Order of operations and when to apply a transformation

Hi All, this isn’t a technical problem per se, although I am using Stan via the Rethinking package. Rather, I could use some advice from smart Bayesians. Apologies if this doesn’t belong here.

I have a model for sizes of prey items eaten at Peregrine Falcon nests. The data are expressed as a proportion of a full prey item, and the idea is that the proportion eaten will vary depending on prey type, the number of nestlings in the nest, and their age, etc… So build a GLM assuming a Beta distribution and away you go, right? Well not quite. Unfortunately, the resolution of the proportion data is such that the model produces unrealistically large estimated meal sizes for nestlings of young age. For example, large prey items were estimated to the nearest 1/8th of a prey item, but even 1/8th of those prey items is physically too large for young nestlings to eat in one sitting.

So i had the idea to create an expression for maximum meal size, which assumes maximum meal size scales linearly with nestling growth (which is logistic). The expression is parameterized using values from the literature. My idea was then to cap the predictions of my original model where they exceed estimates produced by the above expression. Thus predictions are capped to realistic meal sizes.

However, it has occurred to me that perhaps the better approach would be to transform the data based on my expression first (i.e., cap the data that are unrealistic), and then model the transformed dataset.

Any advice on which approach is more sound? I’ve been going back and forth on this for weeks.

Thanks,
Kevin

Given the choice between two options, update the model, postprocess the predictions. You’re probably better off trying to update the model to make the predictions better. The fact that the predictions are off gives you evidence the model is off.

And since this is a GLM maybe this just changes how the input covariates are encoded. For instance, maybe age groups as factors instead of age as a continuous variable, or something like that.

And then as far as capping the input data – Is the data unrealistic if you measured it :D? At least that’s the difficulty with the argument

Simulated data experiments are the way to play with new models. Real data can just get confusing cause you don’t have ground truths. Assume a True Data Generating Process, generate data, fit your model, and check the results against your Known Truth.

2 Likes

Just to recap here and make sure I’ve got this right:
You’ve got data estimated to the nearest \frac{1}{8}, but sometimes \frac{1}{8} is an unrealistic value when the true value is slightly over \frac{1}{16} (if the true value is less than \frac{1}{16} then you estimate a proportion of 0). You’re therefore concerned about making implausible predictions when the true value is \frac{1}{16}.

First, I wonder what are you really interested in predicting? If you just want to keep track of the energy budget integrated over a period of multiple meals, then you might hope/expect that proportions that get rounded down will offset these proportions that have been rounded up to unrealistic meal sizes. Thus, you might not have such a big problem on your hands.

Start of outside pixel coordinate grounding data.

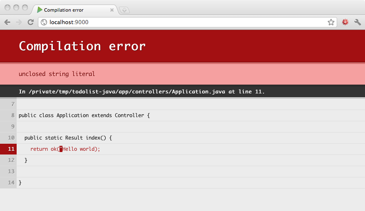The width and height of the screenshot is (365, 211).
Task: Click the highlighted line number 11
Action: pyautogui.click(x=11, y=149)
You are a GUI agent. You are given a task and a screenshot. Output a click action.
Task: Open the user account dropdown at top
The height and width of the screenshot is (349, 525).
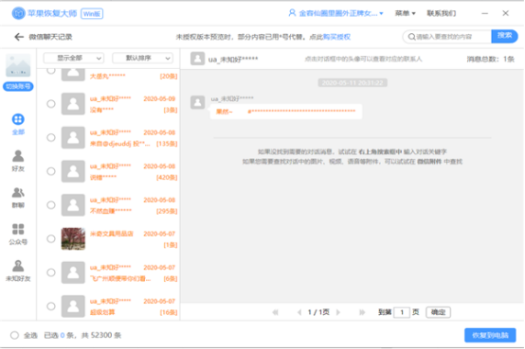335,13
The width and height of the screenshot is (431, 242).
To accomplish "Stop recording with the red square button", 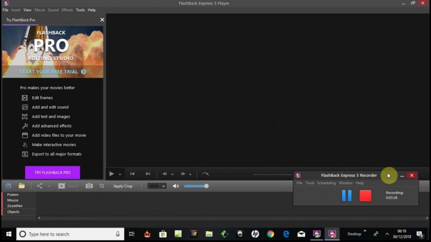I will tap(365, 196).
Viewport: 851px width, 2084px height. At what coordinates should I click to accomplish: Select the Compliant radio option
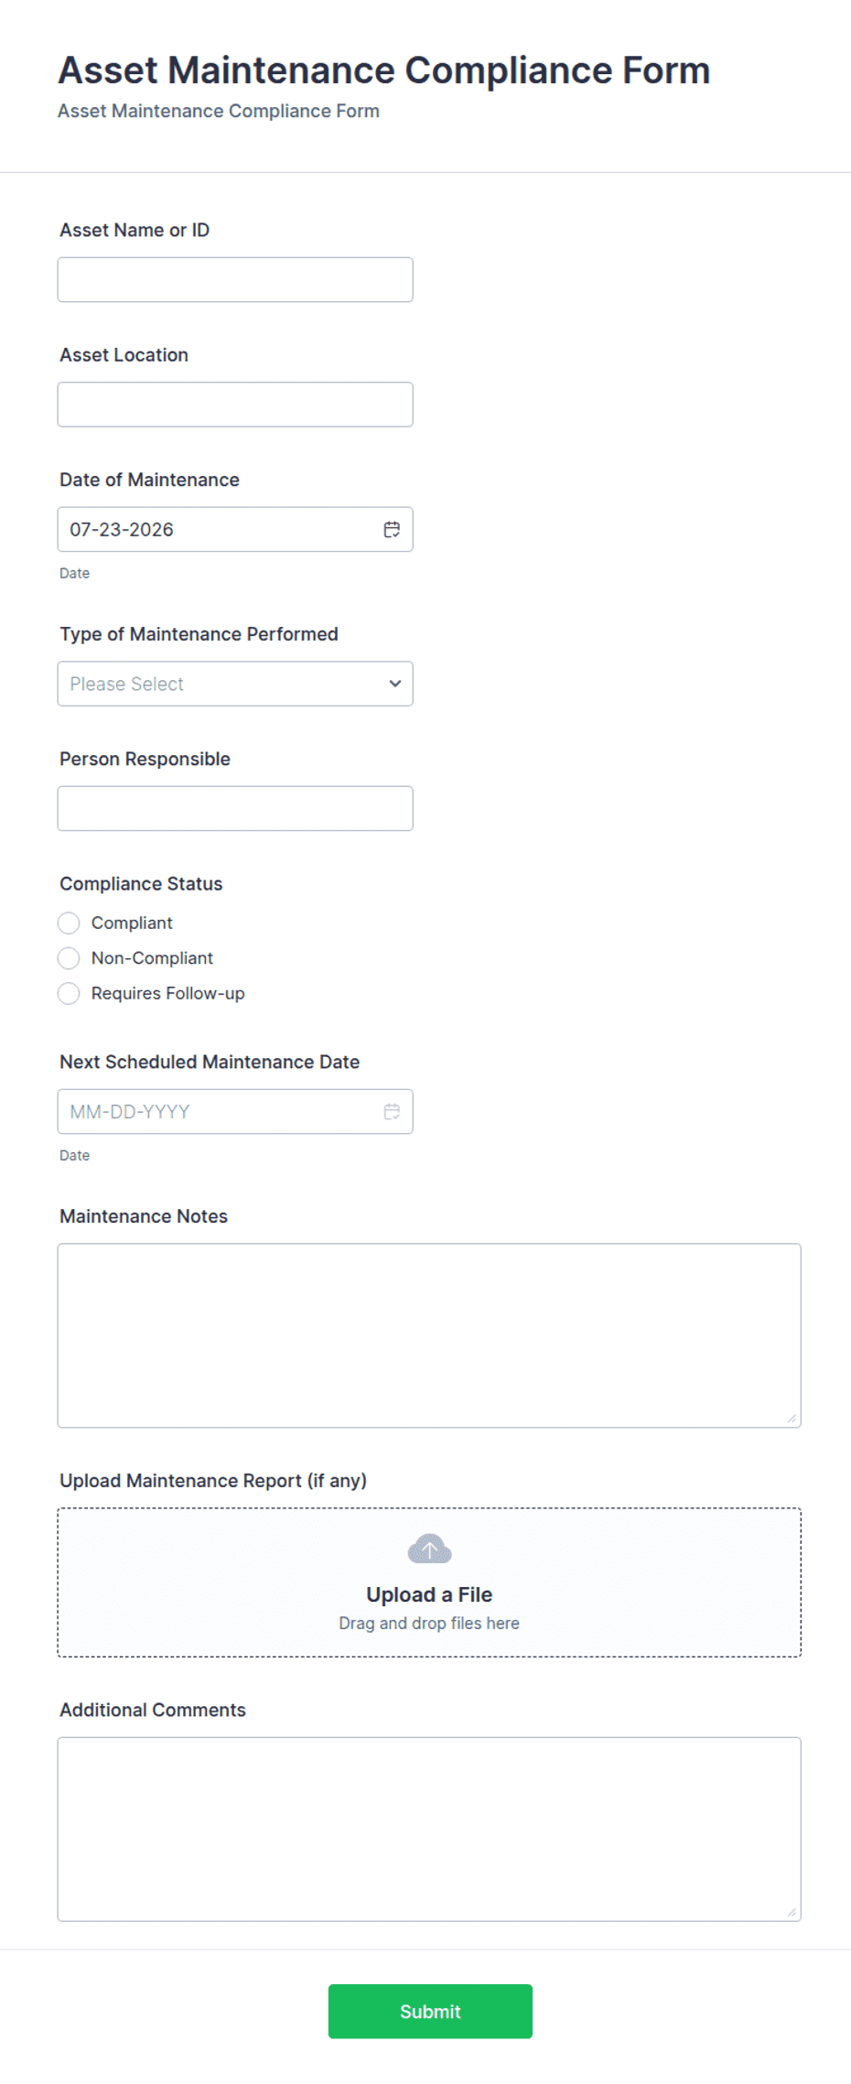(x=69, y=923)
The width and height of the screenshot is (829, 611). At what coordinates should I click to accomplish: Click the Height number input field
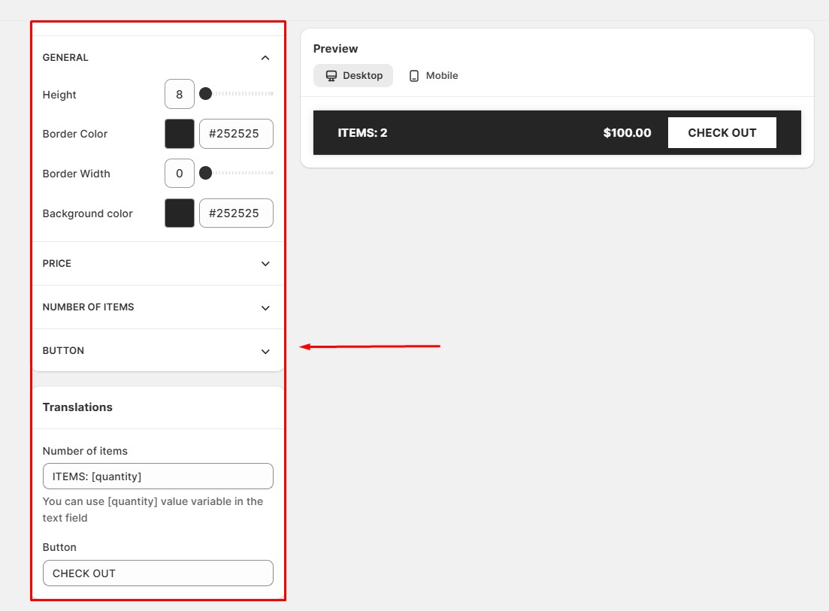[180, 95]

If you really need to make good predictions about individual meals, then the first thing that I notice is that these unrealistic predictions are noticeable because they are unrealistic, but they are no worse in absolute terms than the rounding errors introduced elsewhere. Some are rounding down, some are rounding up. If capping the predictions based on a logistic growth model accurately identifies some meals that are unrealistically large, you will end up underestimating the total amount of food eaten overall because you are correcting a subset of errors that arise from rounding up without correcting any equivalent subset of errors that arise from rounding down.

One potential solution is to estimate a suitable measurement error model, where the true meal size is constrained to be near the observed size, but also depends on a model based on covariates such as the nestling size, etc.

Another potential problem could arise if you always rounded up for proportions below \frac{1}{8} (i.e. you never estimated a proportion of \frac{0}{8}). This will potentially introduce more serious bias at the low end (bias that almost certainly will not “come out in the wash” when averaging over multiple meals), and you might want to consider handling it with some kind of bespoke measurement error step that’s applied exclusively to estimated proportions of \frac{1}{8}.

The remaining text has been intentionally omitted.